Exercise objective:
Render the lines of the rows below as a Markdown table with columns No. and Line, starting at the line holding "This screenshot has width=685, height=341." and ending at the line holding "click(x=29, y=328)", inclusive. Omit blank lines and pictures.

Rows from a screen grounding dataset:
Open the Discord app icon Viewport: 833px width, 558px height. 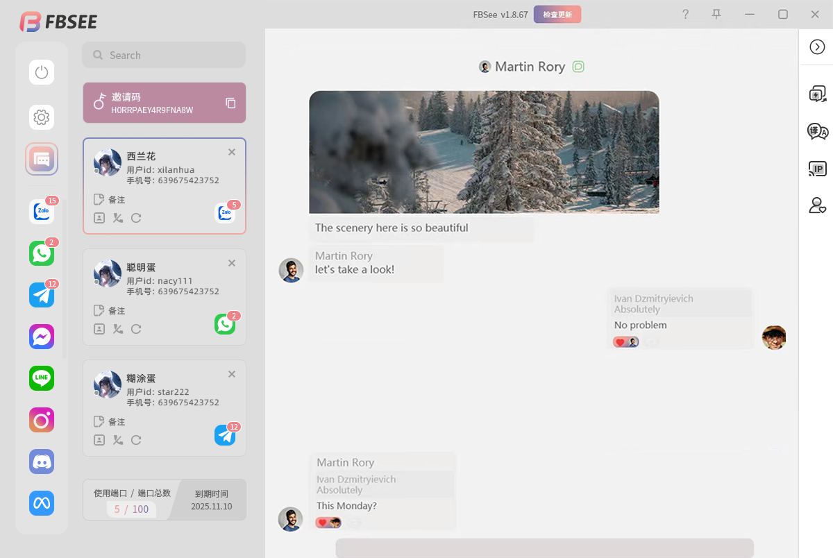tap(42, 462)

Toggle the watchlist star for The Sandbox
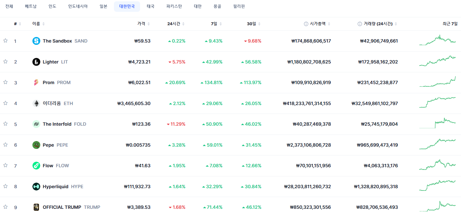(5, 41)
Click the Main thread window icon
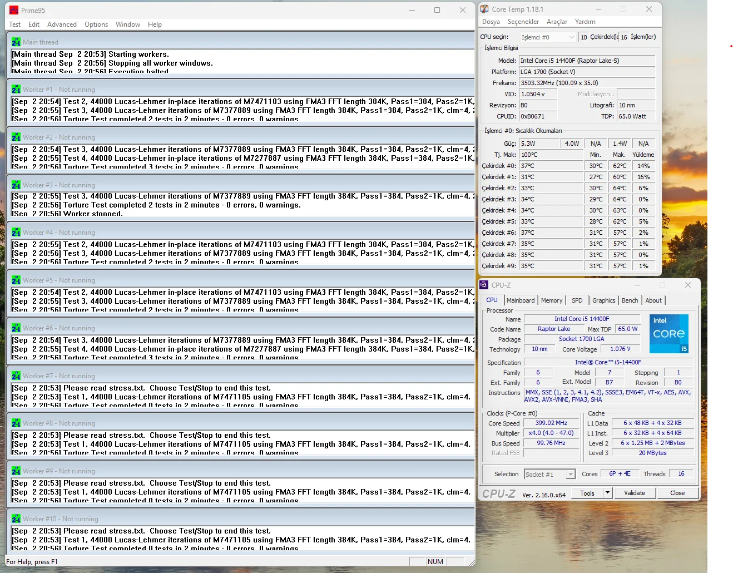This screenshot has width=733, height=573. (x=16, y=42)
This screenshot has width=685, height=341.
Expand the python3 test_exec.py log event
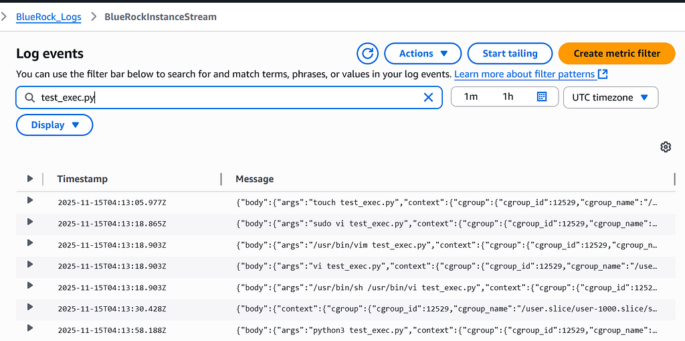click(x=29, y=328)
---
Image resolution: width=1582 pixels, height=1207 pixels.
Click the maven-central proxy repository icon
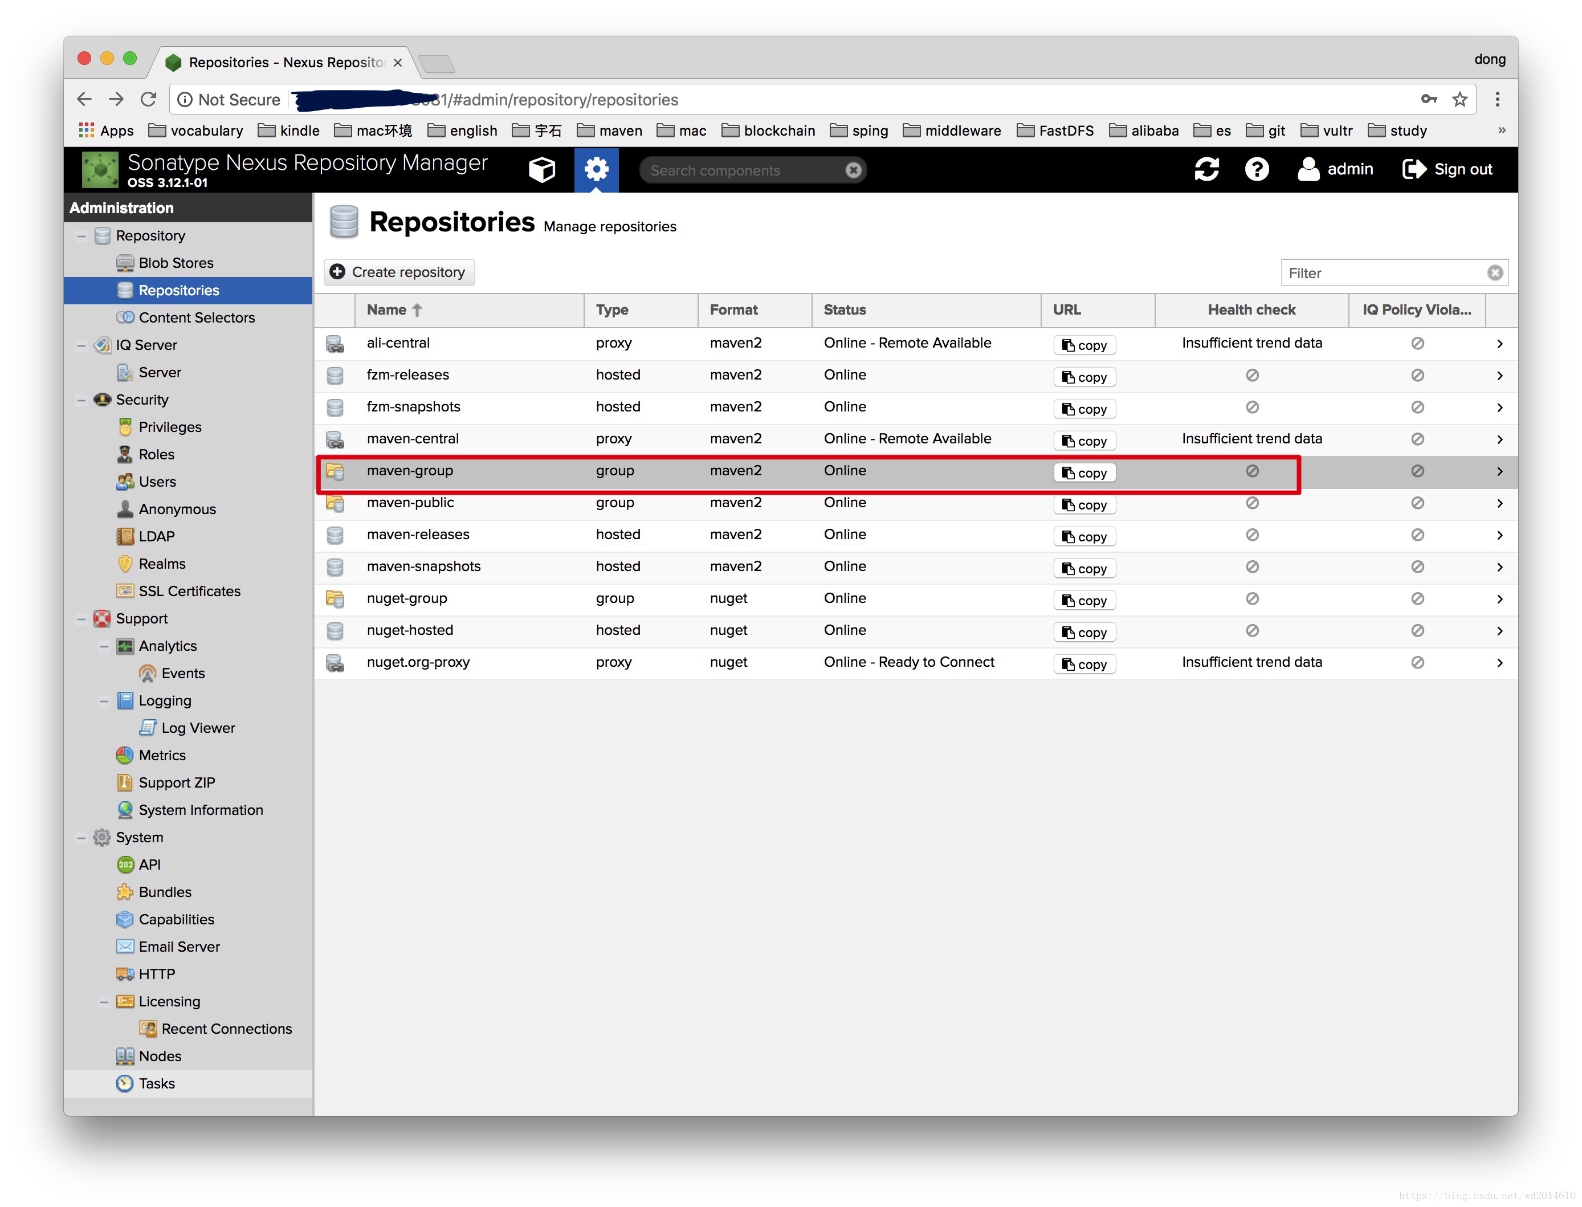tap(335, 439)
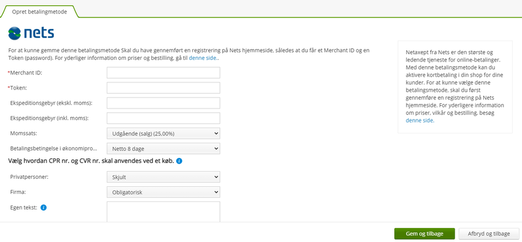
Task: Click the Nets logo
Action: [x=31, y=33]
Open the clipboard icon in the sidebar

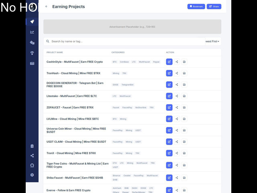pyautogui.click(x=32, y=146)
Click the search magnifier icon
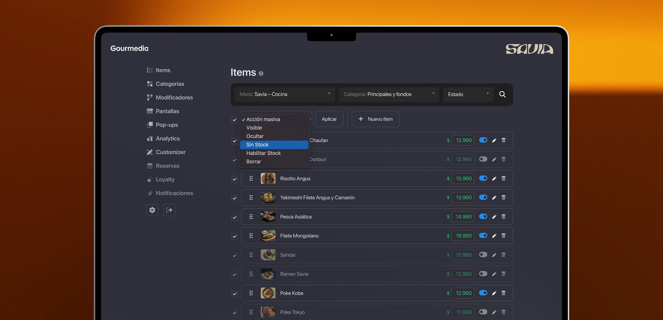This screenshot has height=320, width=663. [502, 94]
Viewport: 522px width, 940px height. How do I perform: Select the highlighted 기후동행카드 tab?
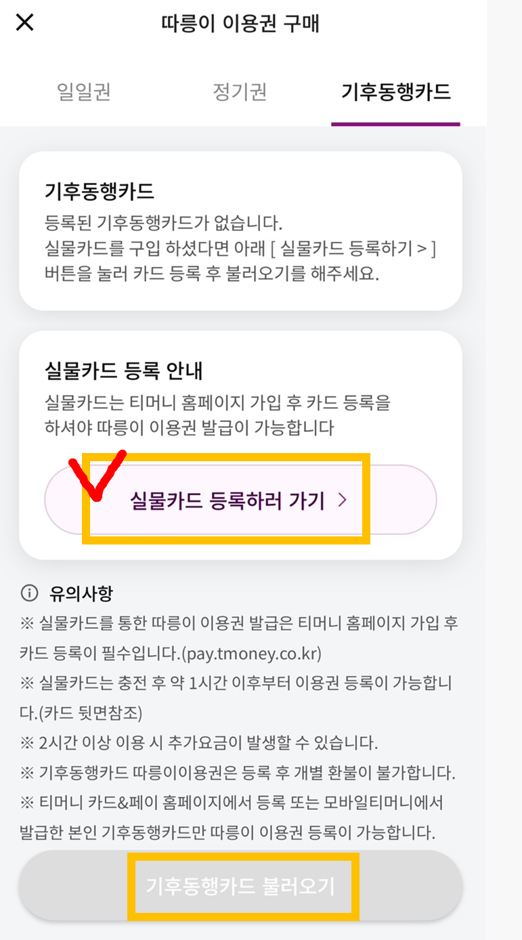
--
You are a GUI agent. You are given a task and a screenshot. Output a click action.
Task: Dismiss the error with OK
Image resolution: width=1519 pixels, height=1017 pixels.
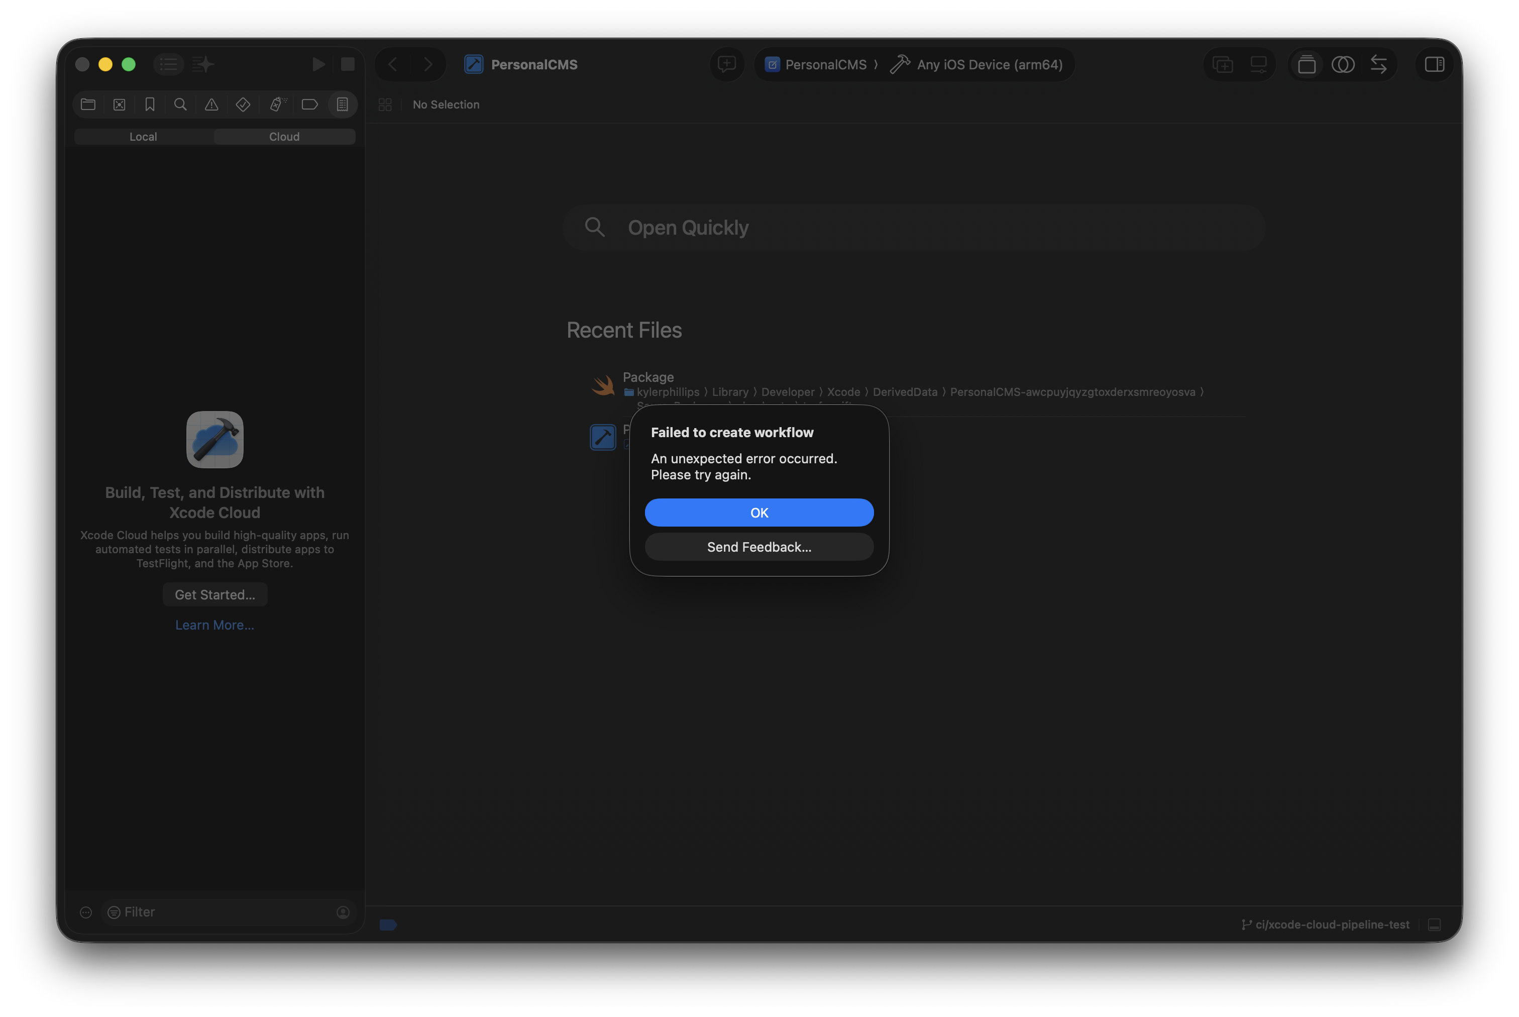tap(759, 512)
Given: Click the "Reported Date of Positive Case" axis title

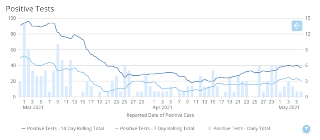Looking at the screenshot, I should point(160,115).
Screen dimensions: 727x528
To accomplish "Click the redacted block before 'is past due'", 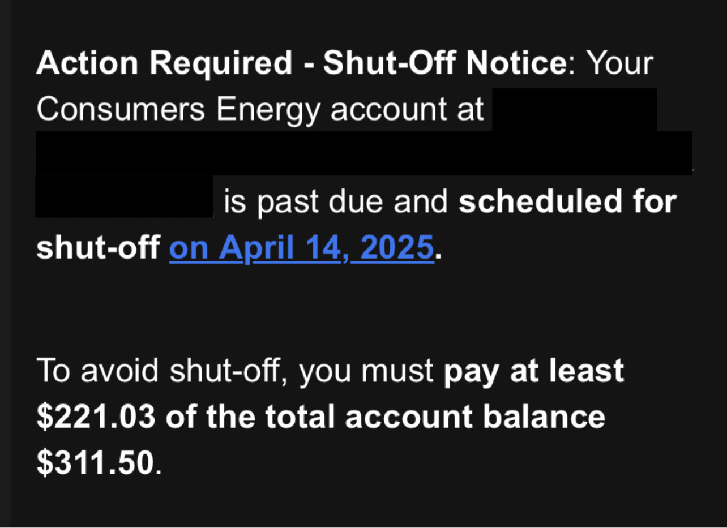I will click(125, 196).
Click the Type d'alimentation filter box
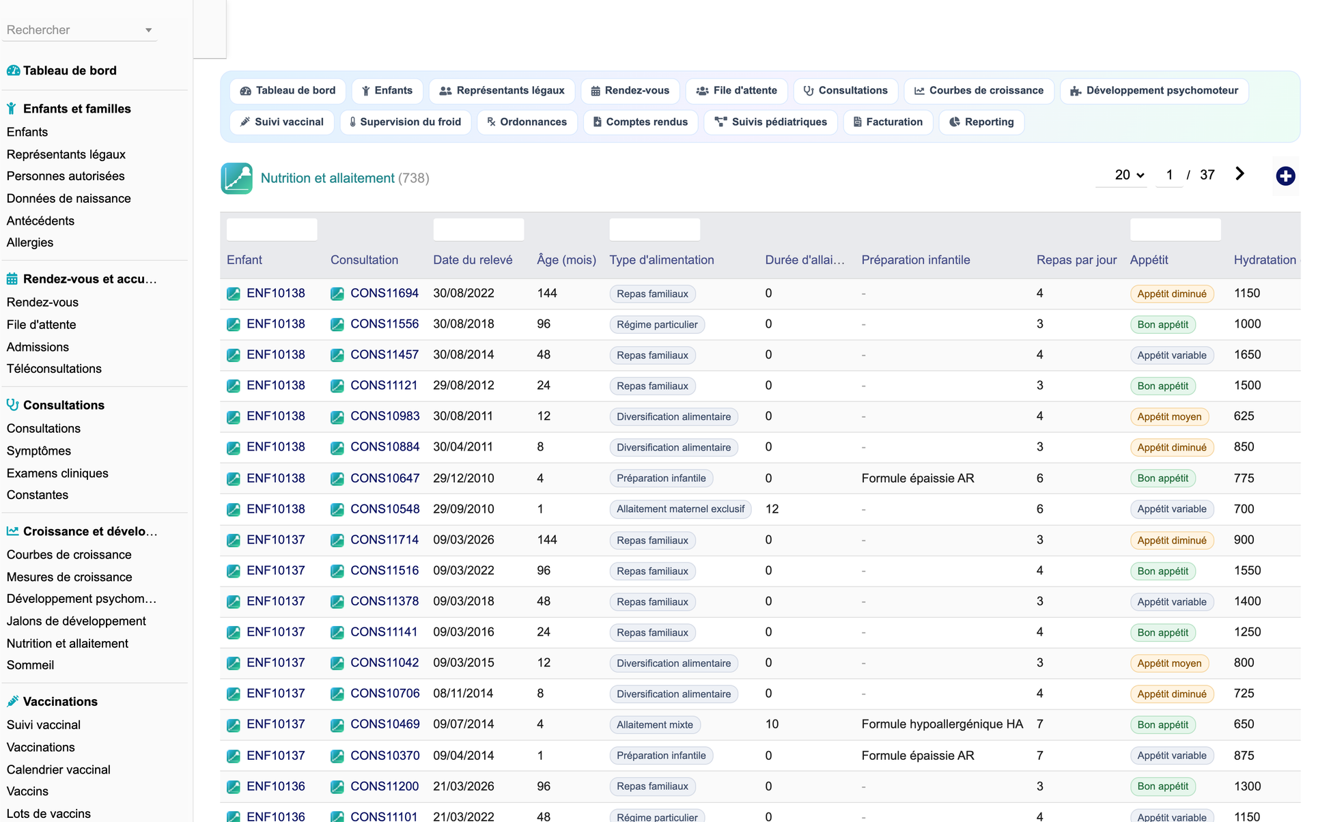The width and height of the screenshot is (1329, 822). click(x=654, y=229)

The response:
| No. | Line |
|---|---|
| 1 | This screenshot has width=685, height=341. |
| 2 | Expand the python3 test_exec.py log event |
| 3 | click(x=29, y=328) |